Como exemplo, o sistema de alojamentos combina-se com formas de exploração próprias da atual lógica de flexibilização das relações laborais. Ele opera um conjunto de recursos de controle sobre o trabalho: permite que os trabalhadores sejam deslocados entre unidades e tenham suas jornadas de trabalho flexibilizadas, a depender da necessidade da empresa; realiza um processo de “desterritorialização programada” ao deslocar os jovens de sua localidade natal e retirá-los de sua rede de apoio familiar; coloca-os numa “condição permanente de migrante”, o que, é sabido pelos estudos da área, amplia a vulnerabilidade desses trabalhadores perante os ditames da empresa; e permite ainda a extensão do controle e vigilância para a sua vida privada, adentrando o seu local de moradia. 

 

Essa estratégia revela que a condição juvenil é central para a reprodução de capital da empresa: é preciso ser jovem para aceitar os deslocamentos constantes e a vida em alojamentos.

 

A análise da constituição e expansão da marca e, ainda, da reprodução do capital da família permitiu observar a permanência de elementos que são estruturantes da formação social brasileira, como a desigualdade regional, que abre vantagem para o emprego de mão de obra das regiões e grupos sociais mais atingidos pelo desemprego e informalidade, e a desigualdade racial, que até os tempos atuais segue sendo um marcador fundamental de exclusão do mercado de trabalho.

5Quem deveria conhecer seus resultados?

Jovens em busca de inserção no mercado de trabalho, professores da rede básica e ensino superior, sindicalistas, profissionais da assistência social e pesquisadores da área. 
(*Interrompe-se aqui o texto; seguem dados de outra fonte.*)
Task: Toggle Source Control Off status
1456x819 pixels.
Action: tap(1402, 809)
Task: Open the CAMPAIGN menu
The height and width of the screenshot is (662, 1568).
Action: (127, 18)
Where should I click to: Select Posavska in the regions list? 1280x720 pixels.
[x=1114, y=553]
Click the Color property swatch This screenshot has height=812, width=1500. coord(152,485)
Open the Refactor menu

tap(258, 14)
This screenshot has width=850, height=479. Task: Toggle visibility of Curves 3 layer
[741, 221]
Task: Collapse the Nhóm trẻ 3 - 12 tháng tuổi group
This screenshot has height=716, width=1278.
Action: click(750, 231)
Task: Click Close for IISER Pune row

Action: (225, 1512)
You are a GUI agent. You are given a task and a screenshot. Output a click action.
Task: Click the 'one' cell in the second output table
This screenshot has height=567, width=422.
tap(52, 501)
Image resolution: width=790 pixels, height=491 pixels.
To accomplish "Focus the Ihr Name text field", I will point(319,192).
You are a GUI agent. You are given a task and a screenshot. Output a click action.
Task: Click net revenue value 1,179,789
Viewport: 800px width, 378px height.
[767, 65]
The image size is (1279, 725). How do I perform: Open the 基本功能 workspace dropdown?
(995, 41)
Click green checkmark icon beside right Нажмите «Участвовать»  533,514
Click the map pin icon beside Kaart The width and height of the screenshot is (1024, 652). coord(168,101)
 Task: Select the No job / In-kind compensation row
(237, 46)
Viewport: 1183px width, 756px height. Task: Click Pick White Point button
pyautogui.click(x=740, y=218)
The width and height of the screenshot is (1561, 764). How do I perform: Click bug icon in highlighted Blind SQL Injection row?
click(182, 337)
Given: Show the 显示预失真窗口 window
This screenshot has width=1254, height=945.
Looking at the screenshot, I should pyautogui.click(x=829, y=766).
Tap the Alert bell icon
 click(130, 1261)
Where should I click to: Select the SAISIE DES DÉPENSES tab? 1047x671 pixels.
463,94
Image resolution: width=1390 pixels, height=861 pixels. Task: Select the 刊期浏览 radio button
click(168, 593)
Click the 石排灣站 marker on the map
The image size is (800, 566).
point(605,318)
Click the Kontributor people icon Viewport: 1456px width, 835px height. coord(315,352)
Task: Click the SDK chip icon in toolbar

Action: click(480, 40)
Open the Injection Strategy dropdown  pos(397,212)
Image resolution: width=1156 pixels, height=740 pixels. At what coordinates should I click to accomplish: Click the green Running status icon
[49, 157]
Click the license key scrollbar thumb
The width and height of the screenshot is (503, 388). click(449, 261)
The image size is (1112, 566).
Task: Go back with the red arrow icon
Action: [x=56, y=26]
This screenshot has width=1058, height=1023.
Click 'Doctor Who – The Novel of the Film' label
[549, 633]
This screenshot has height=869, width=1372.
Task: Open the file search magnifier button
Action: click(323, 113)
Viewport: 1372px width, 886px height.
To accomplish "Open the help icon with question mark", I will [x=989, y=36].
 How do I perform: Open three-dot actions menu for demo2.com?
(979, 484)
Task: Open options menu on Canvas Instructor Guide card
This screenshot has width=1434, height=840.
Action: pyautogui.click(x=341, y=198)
Kelem Ghellere Rosso é coordenadora do curso de ciências sociais do IFPR (Instituto Federal do Paraná), bem como do PIBID/IFPR, e docente do Mestrado Profissional de Sociologia em Rede Nacional da UFPR (Universidade Federal do Paraná). É membro do Grupo de Estudos Trabalho e Sociedade, da UFPR, e líder do Grupo de Pesquisa Ensino e Ciências Sociais (CNPq/IFPR). Orienta pesquisas sobre juventude, trabalho, burguesia brasileira e ensino de sociologia.

Referências

  • ANTUNES, Ricardo. Os sentidos do trabalho: ensaio sobre a afirmação e negação do trabalho. São Paulo: Boitempo, 2009.
  • FERNANDES, Florestan. A revolução burguesa no Brasil: ensaio de interpretação sociológica. São Paulo: Editora Globo, 2005.
  • IANNI, Octavio. Colonização e contra-reforma agrária na Amazônia. Petrópolis: Editora Vozes, 1979.
  • KOWARICK, Lúcio. Trabalho e vadiagem: a origem do trabalho livre no Brasil. Rio de Janeiro: Paz e Terra, 1994.
  • OLIVEIRA, Francisco de. A questão regional: a hegemonia inacabada. Estudos Avançados. v. 7, n. 18. 1993.